Franco Migliacci e le sue canzoni. L'ultima intervista
Il Festival e la città di Sanremo renderanno il doveroso omaggio all'autore scomparso da pochi mesi?


Di Simona Orlando
Chissà se la Rai settantenne mostrerà cedimenti di memoria in occasione del festival alle porte, o se si ricorderà di omaggiare uno dei nostri più grandi autori - scomparso lo scorso settembre, a 92 anni – scopritore di Renato Zero e Gianni Morandi, al quale consegnò i suoi brani più importanti, da quelli adolescenziali, “I ragazzi dello shake”, “Se perdo anche te”, “Un mondo d’amore”, “Non son degno di te”, “Scende la pioggia”, fino alla risalita post-crisi con “Uno su mille”, in una specie di romanzo di formazione. Quel Franco Migliacci che amava starsene in disparte, segnando intanto la carriera di molti artisti, e gli ascolti dei programmi che li ospitavano. Basterebbe un brano per tutti, “Nel blu dipinto di blu”, il più famoso al mondo, oltre 20 milioni di copie vendute (almeno dieci volte di più, si dice, contando compilation, colonne sonore e cover). Ma limitarsi a “Volare” – come è nota a tutti la canzone - sarebbe fargli un torto. Di seguito, ci sono almeno trenta buoni motivi (quante sono le canzoni in gara) per citare non sbrigativamente Migliacci all’Ariston. Impressionante la sua produzione, per varietà e quantità. E ancor di più la leggerezza, la giocosità, con cui me la raccontò in più incontri, e nell’ultima intervista che ha rilasciato. Arrivò accompagnato da sua moglie Gloria e suo figlio Ernesto. Appuntamento in un bar romano. Noi al piano di sopra, una festa privata al piano di sotto, con invitati tra i 20 ai 50 anni e una playlist che simulava il jukebox anni ’60- ’70. La memoria talvolta vacillava, ma i suoi testi li ricordava parola per parola.
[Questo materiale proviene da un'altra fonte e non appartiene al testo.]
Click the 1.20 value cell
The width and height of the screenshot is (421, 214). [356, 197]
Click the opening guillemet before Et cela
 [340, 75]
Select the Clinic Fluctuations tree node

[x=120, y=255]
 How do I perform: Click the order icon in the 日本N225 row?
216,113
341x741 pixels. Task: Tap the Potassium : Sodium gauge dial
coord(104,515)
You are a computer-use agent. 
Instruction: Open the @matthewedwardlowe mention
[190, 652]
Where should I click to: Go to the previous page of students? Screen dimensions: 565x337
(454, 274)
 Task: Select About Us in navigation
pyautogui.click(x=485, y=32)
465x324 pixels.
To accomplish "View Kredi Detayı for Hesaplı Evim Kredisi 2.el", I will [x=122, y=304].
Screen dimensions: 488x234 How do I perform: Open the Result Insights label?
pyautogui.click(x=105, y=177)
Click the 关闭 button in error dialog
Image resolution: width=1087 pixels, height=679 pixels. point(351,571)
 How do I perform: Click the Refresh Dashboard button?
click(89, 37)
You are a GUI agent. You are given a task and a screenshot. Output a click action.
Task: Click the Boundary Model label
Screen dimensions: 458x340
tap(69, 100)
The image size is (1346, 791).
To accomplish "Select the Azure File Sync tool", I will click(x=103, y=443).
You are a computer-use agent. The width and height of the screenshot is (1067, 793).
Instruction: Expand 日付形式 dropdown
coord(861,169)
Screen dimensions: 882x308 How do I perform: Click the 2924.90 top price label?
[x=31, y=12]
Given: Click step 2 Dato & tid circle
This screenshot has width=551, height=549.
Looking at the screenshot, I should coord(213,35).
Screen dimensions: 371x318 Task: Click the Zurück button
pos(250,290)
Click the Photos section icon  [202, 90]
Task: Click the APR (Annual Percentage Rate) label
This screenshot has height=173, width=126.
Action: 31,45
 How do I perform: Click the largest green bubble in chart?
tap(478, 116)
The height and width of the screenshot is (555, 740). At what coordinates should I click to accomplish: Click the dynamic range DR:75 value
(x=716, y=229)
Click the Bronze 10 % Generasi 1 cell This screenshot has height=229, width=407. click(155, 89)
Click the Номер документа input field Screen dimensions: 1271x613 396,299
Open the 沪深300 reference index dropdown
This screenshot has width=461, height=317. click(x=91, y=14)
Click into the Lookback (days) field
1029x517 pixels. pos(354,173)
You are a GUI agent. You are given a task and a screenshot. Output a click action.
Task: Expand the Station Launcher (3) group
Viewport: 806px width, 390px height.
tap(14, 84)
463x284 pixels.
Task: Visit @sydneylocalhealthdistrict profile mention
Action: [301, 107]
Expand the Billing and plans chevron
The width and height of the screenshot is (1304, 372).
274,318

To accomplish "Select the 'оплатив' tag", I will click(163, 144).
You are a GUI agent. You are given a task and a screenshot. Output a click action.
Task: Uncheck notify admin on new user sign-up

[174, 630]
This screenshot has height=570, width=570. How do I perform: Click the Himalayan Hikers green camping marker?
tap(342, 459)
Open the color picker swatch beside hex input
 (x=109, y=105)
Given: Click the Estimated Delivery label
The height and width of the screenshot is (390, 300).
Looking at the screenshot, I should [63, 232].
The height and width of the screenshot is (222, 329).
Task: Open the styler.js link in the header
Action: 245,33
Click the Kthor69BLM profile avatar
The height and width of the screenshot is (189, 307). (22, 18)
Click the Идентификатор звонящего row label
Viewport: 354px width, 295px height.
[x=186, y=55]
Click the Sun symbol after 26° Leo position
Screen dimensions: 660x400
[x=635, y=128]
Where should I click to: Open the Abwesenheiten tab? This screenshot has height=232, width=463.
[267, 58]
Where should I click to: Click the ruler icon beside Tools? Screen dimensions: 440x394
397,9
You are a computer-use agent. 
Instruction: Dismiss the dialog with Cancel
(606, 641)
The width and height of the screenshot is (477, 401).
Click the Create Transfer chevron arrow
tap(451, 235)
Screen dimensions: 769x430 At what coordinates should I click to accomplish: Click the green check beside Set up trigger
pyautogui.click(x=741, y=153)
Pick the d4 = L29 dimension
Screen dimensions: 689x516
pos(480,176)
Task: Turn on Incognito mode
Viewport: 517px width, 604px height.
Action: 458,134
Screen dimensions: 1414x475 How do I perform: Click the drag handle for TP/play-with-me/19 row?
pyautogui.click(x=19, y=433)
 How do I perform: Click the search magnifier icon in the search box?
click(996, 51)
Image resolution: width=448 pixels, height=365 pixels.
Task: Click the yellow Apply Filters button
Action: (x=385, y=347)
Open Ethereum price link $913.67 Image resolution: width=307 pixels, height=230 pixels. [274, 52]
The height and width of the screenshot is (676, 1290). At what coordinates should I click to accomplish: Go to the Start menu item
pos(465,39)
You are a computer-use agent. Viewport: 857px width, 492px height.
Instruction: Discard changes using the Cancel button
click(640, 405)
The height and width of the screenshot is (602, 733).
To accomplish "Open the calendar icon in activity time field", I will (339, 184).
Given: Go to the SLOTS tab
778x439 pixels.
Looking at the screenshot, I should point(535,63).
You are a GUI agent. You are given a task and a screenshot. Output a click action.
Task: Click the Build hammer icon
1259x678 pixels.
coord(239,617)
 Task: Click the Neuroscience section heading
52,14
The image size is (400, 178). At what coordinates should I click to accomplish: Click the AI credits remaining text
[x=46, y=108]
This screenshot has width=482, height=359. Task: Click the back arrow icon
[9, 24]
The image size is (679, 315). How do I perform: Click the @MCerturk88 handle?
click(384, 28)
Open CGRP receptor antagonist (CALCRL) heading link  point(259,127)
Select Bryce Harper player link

Nel blu dipinto di blu (1958): «Fu il primo testo di canzone che scrissi in vita mia, su consiglio insistente di Modugno. Ero scappato da Firenze, dove mio padre, maresciallo di Finanza, mi voleva ingegnere perché, dopo la guerra, bisognava ricostruire l’Italia. Io invece disegnavo le caricature dei professori e le vendevo ai compagni. Dipingevo occhi e bocche per un bambolaio, facevo le case di sughero per i presepi e qualche fumetto per “Il Pioniere” di Gianni Rodari, per le riviste “Lupettino” e “Bambola”. A Roma finii in una pensione a Via Vittoria dove abitavano tutti gli attori del Centro Sperimentale. Sulla porta c’era scritto «Stanza a ingresso libero», per capire l’atmosfera. Uno di loro, trovandomi spiritoso, mi mandò al provino di “Carica eroica” (1952), sugli italiani in Russia. Nel film io ero un attendente toscano, e mi toccò stare accanto all’attendente pugliese. Che era Domenico Modugno. Pareva serioso, invece si rivelò un tipo fragoroso, coinvolgente. Anche lui scappato da suo padre, capo della guardia del paese. Ci trovammo subito. Mi convinse a scrivere. Io volevo fare il disegnatore. Stavamo sempre insieme. Poi una domenica di giugno mi diede buca per andarsene al mare, e mi fece infuriare. Volevo mandare il mondo al diavolo. In stanza, sentivo “una musica dolce che suonava soltanto per me”, arrivava dal Conservatorio di fronte (Santa Cecilia), e mi caddero gli occhi sulla stampa di Chagall “Le Coq Rouge”, tutto sospeso nel blu. Lo sognai. Al risveglio scrissi. Sa, le canzoni stanno per aria ma scendono giù quando vogliono.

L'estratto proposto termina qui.